Information shown ▸
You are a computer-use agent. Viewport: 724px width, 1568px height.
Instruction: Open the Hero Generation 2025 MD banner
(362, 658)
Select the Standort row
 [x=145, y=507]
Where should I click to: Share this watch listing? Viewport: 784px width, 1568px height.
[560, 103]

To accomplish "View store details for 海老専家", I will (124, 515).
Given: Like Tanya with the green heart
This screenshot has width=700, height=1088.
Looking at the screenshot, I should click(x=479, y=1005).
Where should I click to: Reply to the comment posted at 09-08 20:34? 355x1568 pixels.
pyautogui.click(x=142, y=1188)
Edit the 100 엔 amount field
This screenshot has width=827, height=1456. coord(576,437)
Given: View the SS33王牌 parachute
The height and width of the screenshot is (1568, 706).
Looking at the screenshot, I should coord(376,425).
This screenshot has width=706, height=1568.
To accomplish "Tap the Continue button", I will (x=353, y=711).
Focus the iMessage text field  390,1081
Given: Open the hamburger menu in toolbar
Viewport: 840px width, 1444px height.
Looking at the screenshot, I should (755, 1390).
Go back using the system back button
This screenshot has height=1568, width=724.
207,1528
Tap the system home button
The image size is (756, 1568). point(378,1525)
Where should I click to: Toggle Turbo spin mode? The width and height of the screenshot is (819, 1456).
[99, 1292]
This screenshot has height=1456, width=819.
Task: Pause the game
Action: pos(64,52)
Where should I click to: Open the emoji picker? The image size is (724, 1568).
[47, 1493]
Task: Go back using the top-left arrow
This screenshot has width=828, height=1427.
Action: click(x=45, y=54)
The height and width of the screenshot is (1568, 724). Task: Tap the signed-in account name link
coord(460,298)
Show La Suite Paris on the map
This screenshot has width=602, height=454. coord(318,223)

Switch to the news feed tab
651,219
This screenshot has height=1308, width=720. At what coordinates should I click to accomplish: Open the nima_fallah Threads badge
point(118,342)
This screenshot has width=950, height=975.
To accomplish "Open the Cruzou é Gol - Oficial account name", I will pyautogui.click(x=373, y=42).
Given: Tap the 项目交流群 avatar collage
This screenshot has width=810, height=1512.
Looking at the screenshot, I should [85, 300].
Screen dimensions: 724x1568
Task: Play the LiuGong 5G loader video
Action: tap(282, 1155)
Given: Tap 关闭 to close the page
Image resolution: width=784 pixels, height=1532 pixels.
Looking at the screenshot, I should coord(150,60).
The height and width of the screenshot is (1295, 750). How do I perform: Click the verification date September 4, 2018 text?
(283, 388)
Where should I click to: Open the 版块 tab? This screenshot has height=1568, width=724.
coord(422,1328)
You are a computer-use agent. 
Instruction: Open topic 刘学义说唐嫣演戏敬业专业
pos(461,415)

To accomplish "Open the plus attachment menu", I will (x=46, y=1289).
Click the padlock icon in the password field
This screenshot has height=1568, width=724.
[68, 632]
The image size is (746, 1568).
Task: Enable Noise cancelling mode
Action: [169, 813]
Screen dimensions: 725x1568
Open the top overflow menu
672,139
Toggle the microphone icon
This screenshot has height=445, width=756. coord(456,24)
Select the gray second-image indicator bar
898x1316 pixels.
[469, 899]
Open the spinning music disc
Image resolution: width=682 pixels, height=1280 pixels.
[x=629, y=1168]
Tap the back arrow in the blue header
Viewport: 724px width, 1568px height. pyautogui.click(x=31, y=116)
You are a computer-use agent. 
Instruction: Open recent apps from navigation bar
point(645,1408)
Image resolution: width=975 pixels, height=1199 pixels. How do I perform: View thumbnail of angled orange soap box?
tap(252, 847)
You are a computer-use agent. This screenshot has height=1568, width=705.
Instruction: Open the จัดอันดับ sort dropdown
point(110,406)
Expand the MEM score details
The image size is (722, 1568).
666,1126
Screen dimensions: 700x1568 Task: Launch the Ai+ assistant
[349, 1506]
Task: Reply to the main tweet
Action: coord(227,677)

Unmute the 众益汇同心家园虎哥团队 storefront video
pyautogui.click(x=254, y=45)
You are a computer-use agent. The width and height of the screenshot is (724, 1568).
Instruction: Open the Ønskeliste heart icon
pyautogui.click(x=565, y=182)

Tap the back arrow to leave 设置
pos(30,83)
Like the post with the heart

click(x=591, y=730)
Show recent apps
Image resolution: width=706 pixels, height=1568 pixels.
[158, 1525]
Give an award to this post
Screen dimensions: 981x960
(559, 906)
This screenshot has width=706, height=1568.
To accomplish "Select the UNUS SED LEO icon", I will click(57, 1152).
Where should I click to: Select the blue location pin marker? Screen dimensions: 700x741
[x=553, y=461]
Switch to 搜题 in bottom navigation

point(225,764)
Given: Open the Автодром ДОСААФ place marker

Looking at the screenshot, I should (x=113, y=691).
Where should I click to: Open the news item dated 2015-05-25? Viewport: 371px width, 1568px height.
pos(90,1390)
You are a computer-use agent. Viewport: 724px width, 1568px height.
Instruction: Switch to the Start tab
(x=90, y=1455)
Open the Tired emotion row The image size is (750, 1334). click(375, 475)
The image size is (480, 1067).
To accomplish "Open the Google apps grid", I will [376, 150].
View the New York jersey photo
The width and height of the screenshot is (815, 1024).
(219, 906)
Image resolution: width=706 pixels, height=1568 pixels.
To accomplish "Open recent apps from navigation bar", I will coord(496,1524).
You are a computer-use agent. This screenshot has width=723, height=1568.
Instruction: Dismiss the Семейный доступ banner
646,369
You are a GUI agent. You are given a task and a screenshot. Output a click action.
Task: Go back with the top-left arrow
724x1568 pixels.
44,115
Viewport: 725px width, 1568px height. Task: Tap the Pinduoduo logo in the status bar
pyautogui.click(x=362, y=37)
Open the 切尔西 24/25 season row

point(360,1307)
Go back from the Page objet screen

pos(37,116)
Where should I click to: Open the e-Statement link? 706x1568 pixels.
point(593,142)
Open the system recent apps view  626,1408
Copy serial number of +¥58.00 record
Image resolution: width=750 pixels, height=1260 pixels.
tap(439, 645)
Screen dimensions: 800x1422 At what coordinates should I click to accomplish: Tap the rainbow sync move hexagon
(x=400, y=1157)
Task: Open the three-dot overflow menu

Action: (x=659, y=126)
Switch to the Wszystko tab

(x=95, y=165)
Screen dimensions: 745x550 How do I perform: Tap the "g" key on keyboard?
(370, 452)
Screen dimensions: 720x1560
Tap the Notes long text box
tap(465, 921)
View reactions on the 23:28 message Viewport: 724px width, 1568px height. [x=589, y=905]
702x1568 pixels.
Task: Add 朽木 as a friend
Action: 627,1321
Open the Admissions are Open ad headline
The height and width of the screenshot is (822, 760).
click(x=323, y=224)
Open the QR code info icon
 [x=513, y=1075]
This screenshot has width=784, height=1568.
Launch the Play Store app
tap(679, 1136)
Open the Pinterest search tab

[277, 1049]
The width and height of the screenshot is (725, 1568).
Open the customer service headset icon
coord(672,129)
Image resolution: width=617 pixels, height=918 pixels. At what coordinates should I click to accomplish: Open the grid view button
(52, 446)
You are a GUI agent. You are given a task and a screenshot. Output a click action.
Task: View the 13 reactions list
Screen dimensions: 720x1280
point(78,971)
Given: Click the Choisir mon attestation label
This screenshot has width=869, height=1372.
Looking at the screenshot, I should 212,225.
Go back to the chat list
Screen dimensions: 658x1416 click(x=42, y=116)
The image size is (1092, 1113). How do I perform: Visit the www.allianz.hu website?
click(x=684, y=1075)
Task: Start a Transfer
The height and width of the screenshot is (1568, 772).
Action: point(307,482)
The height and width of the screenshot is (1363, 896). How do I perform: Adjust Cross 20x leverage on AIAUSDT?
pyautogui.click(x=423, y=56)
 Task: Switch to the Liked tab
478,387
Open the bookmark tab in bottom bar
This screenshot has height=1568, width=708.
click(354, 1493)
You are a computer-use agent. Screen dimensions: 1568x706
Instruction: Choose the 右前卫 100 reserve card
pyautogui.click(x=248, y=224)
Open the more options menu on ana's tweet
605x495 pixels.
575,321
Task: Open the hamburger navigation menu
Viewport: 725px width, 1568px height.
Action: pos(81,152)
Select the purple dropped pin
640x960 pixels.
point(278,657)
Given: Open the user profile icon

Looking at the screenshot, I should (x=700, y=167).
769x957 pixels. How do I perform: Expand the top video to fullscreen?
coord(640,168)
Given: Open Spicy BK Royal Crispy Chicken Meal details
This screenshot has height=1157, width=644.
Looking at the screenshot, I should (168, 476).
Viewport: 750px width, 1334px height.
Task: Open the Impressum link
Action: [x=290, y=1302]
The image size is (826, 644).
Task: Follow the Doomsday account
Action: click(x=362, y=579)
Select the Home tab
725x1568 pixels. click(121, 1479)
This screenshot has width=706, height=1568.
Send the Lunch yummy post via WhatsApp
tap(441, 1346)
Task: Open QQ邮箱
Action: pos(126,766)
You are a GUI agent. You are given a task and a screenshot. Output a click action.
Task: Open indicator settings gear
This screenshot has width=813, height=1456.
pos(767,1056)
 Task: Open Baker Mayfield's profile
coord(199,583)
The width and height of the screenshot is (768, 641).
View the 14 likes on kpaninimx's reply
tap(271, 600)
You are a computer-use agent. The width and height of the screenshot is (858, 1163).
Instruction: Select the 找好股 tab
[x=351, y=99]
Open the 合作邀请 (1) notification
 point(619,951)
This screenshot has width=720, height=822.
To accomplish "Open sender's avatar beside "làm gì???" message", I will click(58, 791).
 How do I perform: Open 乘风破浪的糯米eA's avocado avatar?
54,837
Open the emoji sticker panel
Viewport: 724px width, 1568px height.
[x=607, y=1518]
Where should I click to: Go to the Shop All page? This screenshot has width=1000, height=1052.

Work instructions ▸ Retype the rows word for word, starting with the very first line and ending with the line that contains "will (x=353, y=711).", including that line.

Result of this task ▸
You are a computer-use agent. Viewport: 724px width, 1568px height.
Instruction: Open the Hero Generation 2025 MD banner
(362, 658)
Select the Standort row
 [x=145, y=507]
Where should I click to: Share this watch listing? Viewport: 784px width, 1568px height.
[560, 103]

To accomplish "View store details for 海老専家", I will (124, 515).
Given: Like Tanya with the green heart
This screenshot has width=700, height=1088.
Looking at the screenshot, I should click(x=479, y=1005).
Where should I click to: Reply to the comment posted at 09-08 20:34? 355x1568 pixels.
pyautogui.click(x=142, y=1188)
Edit the 100 엔 amount field
This screenshot has width=827, height=1456. coord(576,437)
Given: View the SS33王牌 parachute
The height and width of the screenshot is (1568, 706).
Looking at the screenshot, I should coord(376,425).
This screenshot has width=706, height=1568.
To accomplish "Tap the Continue button", I will (x=353, y=711).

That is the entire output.